“If we were living in Africa, we would understand: but we’re not. We’re living in Australia!” Remarked an angry Australian citizen when a blackout hit his neighbourhood. Have blackouts become Africa’s brand to the extent that energy companies are being allowed to get away with them?
Rolling power cuts across South Africa have curtailed production in Gold Fields, Harmony & Anglo Gold Ashanti – three of the largest gold producers. South Africa, the world’s largest gold producer has now been overtaken by China. “The damage is huge, we are talking about millions, possibly billions of dollars” in revenue losses, says Jerry Vilakazi, Head of Business unity in South Africa.
In Nigeria, virtually all businesses and residents run private generators to supplement faltering public service, saddling economies with added costs and pollution. Only 19 of the 79 power plants work. Daily electricity output has plunged 60% from its peak and blackouts cost the economy $ 1 billion a year, the Council for Renewable energy in Nigeria says. Ironically – imported generator turbines are still in ports unable to be moved years after they were delivered according to a parliamentary investigation in March.
“When they make a loss, they just raise their tariff,” laments angry Mr. Mwale, a Zambian farmer referring to the inefficiency in Zesco (Zambia Electricity Supply Company). “When I make loss I have to make it up myself. Is that fair?”

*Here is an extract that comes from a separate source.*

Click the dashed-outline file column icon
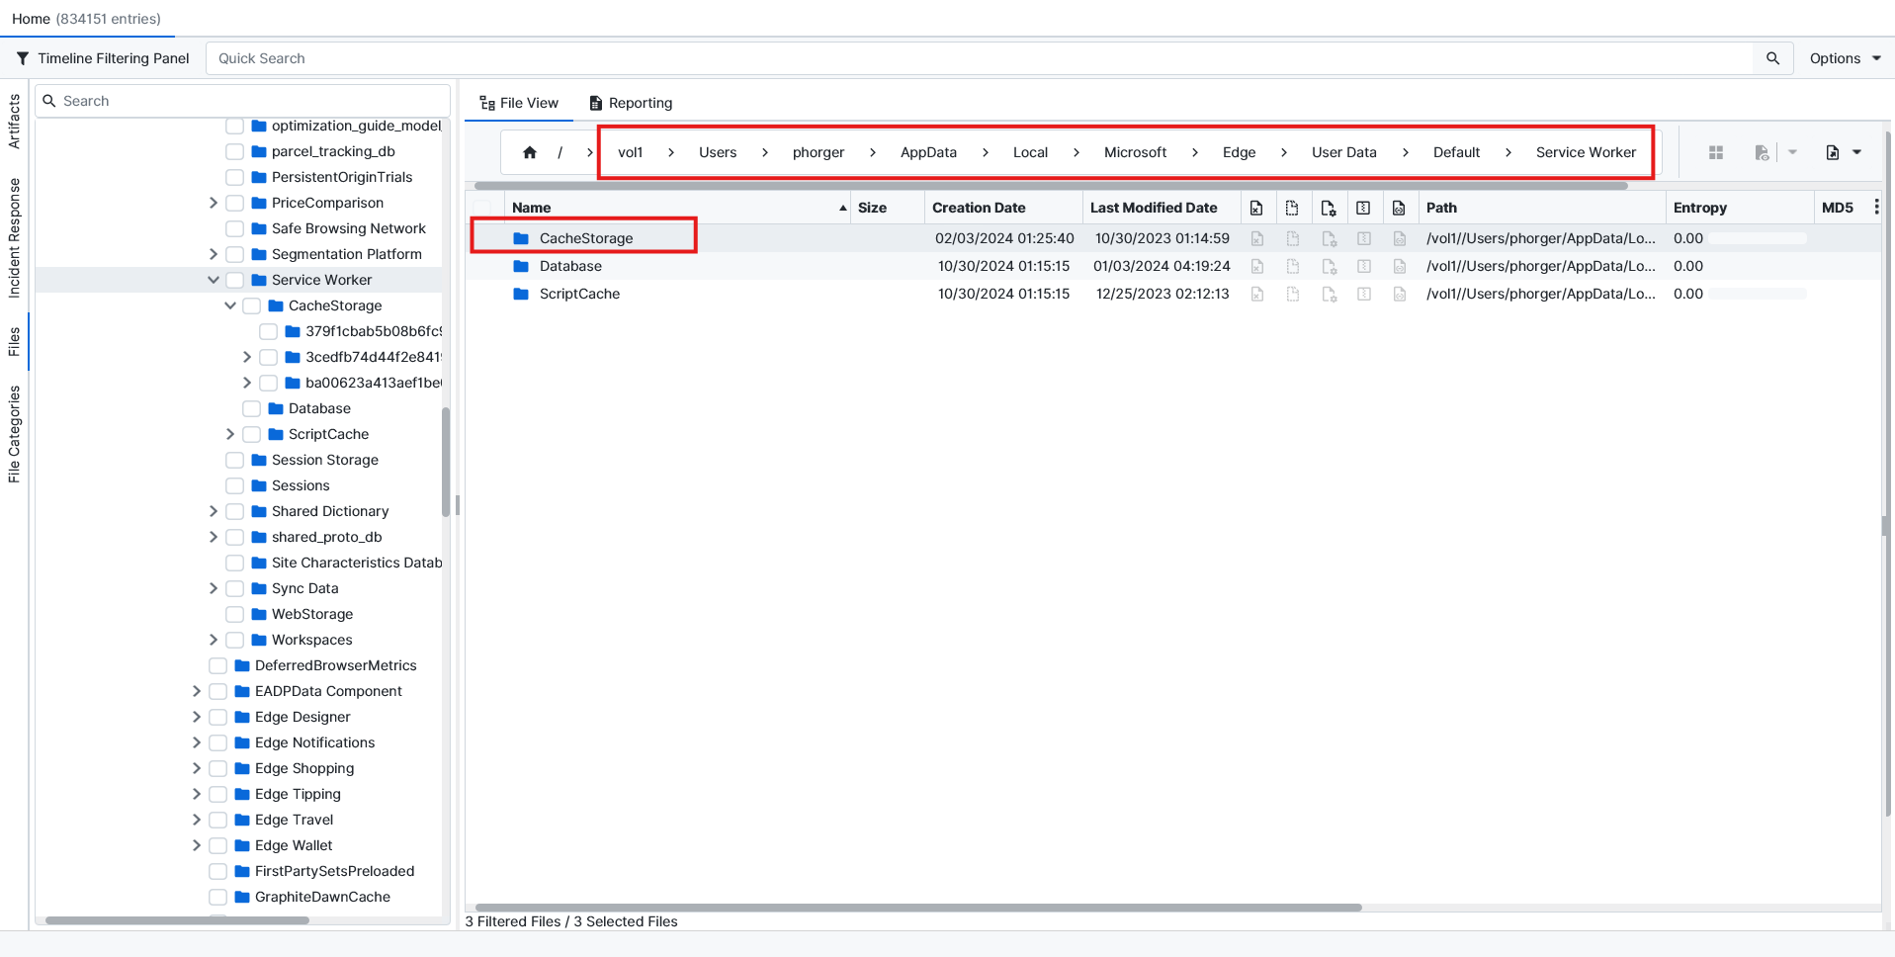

When Nigeria’s Yar Adua endures power interruptions during his public speeches, what message is he sending? When Uganda’s Yoweri Museveni uses donors as his punching bag on matters surrounding Uganda’s electricity woes, should he be taken seriously? Such complacency leads to what happened in Zambia early this year when someone manually switched off generators at the Kariba North Bank Power stations, causing three nationwide blackouts.
For a region bracing for industrialization, being satisfied with the status quo and adopting the ‘business as usual’ stance in the face of gross inefficiency and irresponsibility is unpalatable. It is time that African citizens got fed up with this stigma and held respective departments accountable. A casual explanation by the Kenya Power and Lighting Company that the recent grueling five-hour power blackout that engulfed the country “… was a technical fault on the transmission system” is not satisfactory.
Instead of probing whether this was sabotage (as happened in Zambia when) or a ‘brilliant’ person trying out a new political weapon (Kenya’s post 2007 election era has a lot of political intrigues!), or simply- the business as usual stance, the Kenya Power and Lighting Company was allowed to get away with this.
When Kenya experienced a series of blackouts in July 2000, ten children at Embu Provincial General Hospital (94 miles north-east of Nairobi) succumbed to death after hospital incubators failed to function, reported The People Daily. This year, the blackout interfered with water supply at the Kenyan coast – plunging Mombasa, Bombolulu, and Tononoka towns into an acute water shortage according to Antony Chitavi, MD Mombasa Water Company. Residents were forced to buy water from vendors at a fee of Kshs 50 per 20-litre jerrycan. In addition, flights were delayed (imagine losing a business deal for failure to show up in good time!); elevators failed and social joints lost patrons.
Does all this warrant a simple sorry? How much revenue did shareholders in KPLC lose in the five-hour incident? If inefficiency in public-funded service providers is allowed to go scot free, what incentive will road engineers have to build better roads? What incentives will constructors have to build safe and standard houses? What incentive will the food industry have to meet internationally laid standards? What signal are we sending to investors if we allow such a serious crime off the hooks?
If Africa has to be industrialized and exit third world status, its citizens must be tired of the status quo and demand efficient service delivery. In Kenya, the KPLC must be compelled by law to compensate all people who were affected in one way or another by the unfortunate blackout. This precedent will ensure future quality and accountability.